PCO’s sCMOS camera systems give science new focus
With impressive image clarity and precision, PCO’s sCMOS image sensors are aiding scientific advancement and fast gaining attention among photography enthusiasts
For more than 25 years, PCO has developed and manufactured high-performance CCD, CMOS and scientific CMOS (sCMOS) camera systems in the centre of Bavaria. Thanks to the quality and performance of our regional suppliers, we have been able to create camera systems for scientific imaging, quality control, and TV and broadcasting – as well as customers who just want a high standard of image quality.
In the past decade, this has led to us becoming engaged in the development of new images sensors. Such special requirements as high frame rates, high dynamics, high sensitivity and extremely low noise are not usually fulfilled by image sensors for consumer cameras.
For example, PCO joined with a group of companies to develop sCMOS sensors, and, based on customer feedback, initiated development of other CMOS image sensors.
Scientific CMOS
Let’s take sCMOS technology as an example. We created a family of sCMOS cameras including pco.edge 5.5, pco.edge 4.2, pco.edge gold 5.5 and pco.edge gold 4.2, which, together with other sCMOS cameras, became a breeding ground for new microscopy techniques.
Some of these new methods overcame the limits of the laws of diffraction and allowed life scientists to investigate in more detail the relationships in embryogenesis, interactions in cells, and other phenomena. Techniques such as superresolution or localisation microscopy, selective plane illumination microscopy, and structured illumination have let us increase the spatial resolution of light microscopy down to a couple of 10 nanometers.

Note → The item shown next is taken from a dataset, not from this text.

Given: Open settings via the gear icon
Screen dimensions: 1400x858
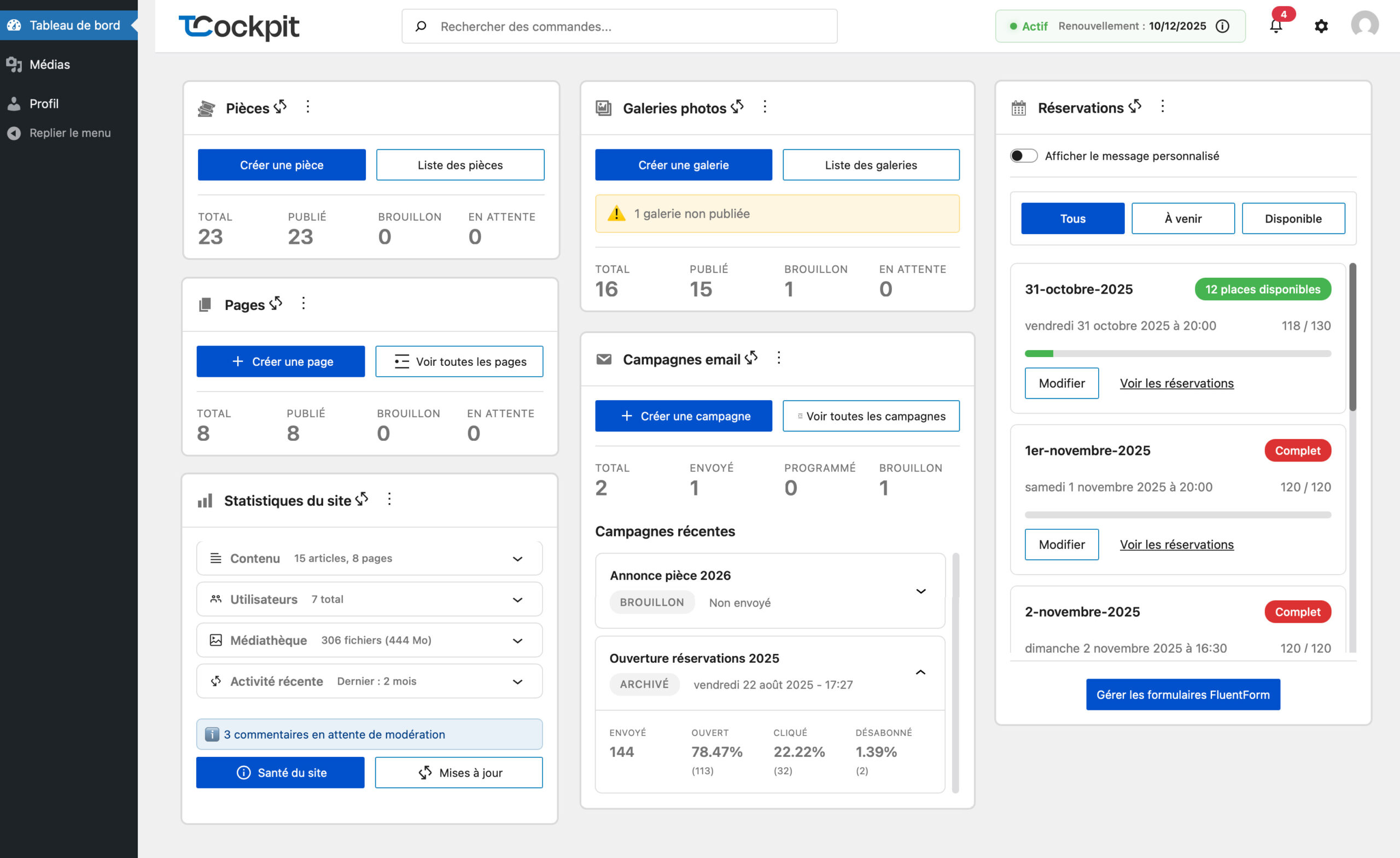Looking at the screenshot, I should click(x=1321, y=26).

In localisation microscopy, for example, the relevant parts of a cell, protein or whatever are marked with luminescent markers so that, if they are excited by appropriate light, only a few of them emit light at the same time. The distribution of single light emitting molecules is imaged by a light microscope. Due to the limit of diffraction and the small size of the molecules, only blurred spots in the image can be detected. If these spots don’t overlap, it can be assumed a single molecule is the origin, and the centre of mass of the spot can be evaluated. Then a map with the exact positions of the centres of mass of all the spots is stored and the next image taken, in which different molecules will be emitting light.
A larger sequence of images is subsequently recorded and processed in the same way, and a combined map in which all localisations are accumulated is generated. This creates an image with a much higher resolution than the optics of the microscope allow for.
Obviously, in this type of application high sensitivity, low noise and a high frame rate are required. The sCMOS camera allows all of these. Images can be recorded at a frame rate 10 times higher and with a higher degree of detection precision than the emCCD camera systems previously used. Now the images are ready in 10-20 seconds; before, it took minutes. This improvement allows more efficient research and a greater number of investigations to be conducted at once.
Applications in 3D
Even in the other areas in which they are used, PCO sCMOS cameras reduce the recording time of images and allow the investigation of dynamics on this spatial scale. In industrial applications – such as precise, high-contrast, 3D measurements of objects – the high intra-scene dynamic of sCMOS cameras is exploited. The large dynamic of the sCMOS technology allows the detection of the bright and very dark parts of the same scene.
Now the images are ready in 10-20 seconds; before, it took minutes
Since the raw data has a high 16-bit dynamic and therefore a high image content, it is up to the user how the raw data is displayed in the 18-bit world of screens and magazines. The image can be converted into a printable 8-bit format while retaining a large amount of data, The use of this high intra-scene dynamic can be extended to other applications, such as 3D measurements of so-called ‘non-cooperative surfaces’ (e.g. strongly reflecting metal parts in car manufacturing) and the 3D modelling of ancient buildings for disaster recovery. In all these applications, a large contrast within the same image has to be detected and processed.
While the sCMOS cameras allow the development of cutting edge techniques, they also allow existing applications to be taken to the next level. In areas such as digital pathology and confocal microscopy, imaging times are significantly reduced and image quality is improved.
In general
PCO keeps an eye on developments in CMOS image sensor technology and we work with research applications to create further developments. This, in conjunction with our excellent contact with customers, enables us to push the limits of camera technology. Healthy and steady growth, an expanding worldwide sales network (a sales office was opened in Singapore in 2013 for a better Asian service) are the driving forces for the future of the company.
But the fundament of the excellent situation at PCO is the motivation and creativity of PCO’s personnel, as proven by a low staff turnover. The plan for the future is to continue the advancement of camera technology for the benefit of our customers – and ultimately PCO.